--- REQUIREMENT ---
A single figure is expected: how many lines of the data that follows contain the word "label".

--- DATA LISTING ---

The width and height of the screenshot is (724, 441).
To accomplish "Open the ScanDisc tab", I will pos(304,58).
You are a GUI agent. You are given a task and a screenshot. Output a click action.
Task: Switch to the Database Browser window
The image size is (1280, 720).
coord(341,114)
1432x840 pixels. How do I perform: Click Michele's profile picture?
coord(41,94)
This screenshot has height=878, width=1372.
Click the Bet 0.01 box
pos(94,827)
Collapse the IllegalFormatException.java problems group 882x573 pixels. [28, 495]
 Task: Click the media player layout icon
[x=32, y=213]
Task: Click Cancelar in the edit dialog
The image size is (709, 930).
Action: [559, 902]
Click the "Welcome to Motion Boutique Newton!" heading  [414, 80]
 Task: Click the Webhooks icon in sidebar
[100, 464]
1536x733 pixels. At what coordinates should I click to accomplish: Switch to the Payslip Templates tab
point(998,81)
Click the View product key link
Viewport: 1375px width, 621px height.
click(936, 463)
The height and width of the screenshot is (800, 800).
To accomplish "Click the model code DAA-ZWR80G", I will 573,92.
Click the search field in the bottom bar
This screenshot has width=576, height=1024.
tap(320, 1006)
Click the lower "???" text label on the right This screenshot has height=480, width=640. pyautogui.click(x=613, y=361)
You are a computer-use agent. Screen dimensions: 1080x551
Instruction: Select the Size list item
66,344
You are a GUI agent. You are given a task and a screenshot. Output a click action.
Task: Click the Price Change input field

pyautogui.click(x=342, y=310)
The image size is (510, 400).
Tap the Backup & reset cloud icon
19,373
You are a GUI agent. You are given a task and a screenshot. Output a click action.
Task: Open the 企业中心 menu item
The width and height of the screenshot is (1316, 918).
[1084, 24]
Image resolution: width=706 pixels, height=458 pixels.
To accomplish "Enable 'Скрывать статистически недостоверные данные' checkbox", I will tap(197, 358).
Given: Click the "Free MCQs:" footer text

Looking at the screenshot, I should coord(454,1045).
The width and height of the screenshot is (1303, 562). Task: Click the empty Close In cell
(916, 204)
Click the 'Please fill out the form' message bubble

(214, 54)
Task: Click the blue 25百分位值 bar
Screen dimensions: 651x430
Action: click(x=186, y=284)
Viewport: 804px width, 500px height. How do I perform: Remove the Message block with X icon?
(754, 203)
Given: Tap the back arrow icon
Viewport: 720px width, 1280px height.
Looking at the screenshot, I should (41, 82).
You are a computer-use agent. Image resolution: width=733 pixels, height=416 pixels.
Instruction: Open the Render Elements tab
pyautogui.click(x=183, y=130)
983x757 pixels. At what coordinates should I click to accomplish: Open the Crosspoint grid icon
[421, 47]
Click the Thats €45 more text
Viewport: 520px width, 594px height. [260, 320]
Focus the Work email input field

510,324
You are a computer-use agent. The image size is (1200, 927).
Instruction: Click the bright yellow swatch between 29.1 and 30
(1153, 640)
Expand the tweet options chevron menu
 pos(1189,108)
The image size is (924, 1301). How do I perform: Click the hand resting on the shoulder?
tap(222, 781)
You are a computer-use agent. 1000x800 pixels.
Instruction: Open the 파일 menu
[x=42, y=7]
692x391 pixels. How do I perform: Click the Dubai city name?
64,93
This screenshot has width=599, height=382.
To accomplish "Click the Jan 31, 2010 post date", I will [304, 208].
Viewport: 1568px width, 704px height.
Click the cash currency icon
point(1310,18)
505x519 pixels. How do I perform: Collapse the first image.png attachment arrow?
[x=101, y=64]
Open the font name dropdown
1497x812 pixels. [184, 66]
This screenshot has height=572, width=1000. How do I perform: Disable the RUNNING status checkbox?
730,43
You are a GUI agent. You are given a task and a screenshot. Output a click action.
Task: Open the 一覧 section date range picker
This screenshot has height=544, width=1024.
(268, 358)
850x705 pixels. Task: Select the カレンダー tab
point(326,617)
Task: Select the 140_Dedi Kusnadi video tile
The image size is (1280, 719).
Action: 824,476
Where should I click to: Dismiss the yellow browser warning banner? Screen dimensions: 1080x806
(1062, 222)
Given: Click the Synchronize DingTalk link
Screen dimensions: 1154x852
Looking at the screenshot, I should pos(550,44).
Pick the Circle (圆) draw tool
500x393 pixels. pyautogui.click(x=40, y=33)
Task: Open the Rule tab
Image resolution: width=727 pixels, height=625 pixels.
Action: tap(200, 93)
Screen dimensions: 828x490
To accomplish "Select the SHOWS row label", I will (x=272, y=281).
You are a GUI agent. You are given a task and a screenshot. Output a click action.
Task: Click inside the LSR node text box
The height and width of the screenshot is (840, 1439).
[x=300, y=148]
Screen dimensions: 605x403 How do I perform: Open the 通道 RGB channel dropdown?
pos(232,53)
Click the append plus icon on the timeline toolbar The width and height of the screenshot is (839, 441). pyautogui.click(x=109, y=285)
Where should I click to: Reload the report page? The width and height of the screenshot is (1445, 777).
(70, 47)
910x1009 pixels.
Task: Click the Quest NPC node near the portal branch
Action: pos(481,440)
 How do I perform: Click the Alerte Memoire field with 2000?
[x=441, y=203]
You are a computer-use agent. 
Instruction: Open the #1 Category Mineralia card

--- ANSWER TO THE PROBLEM ---
2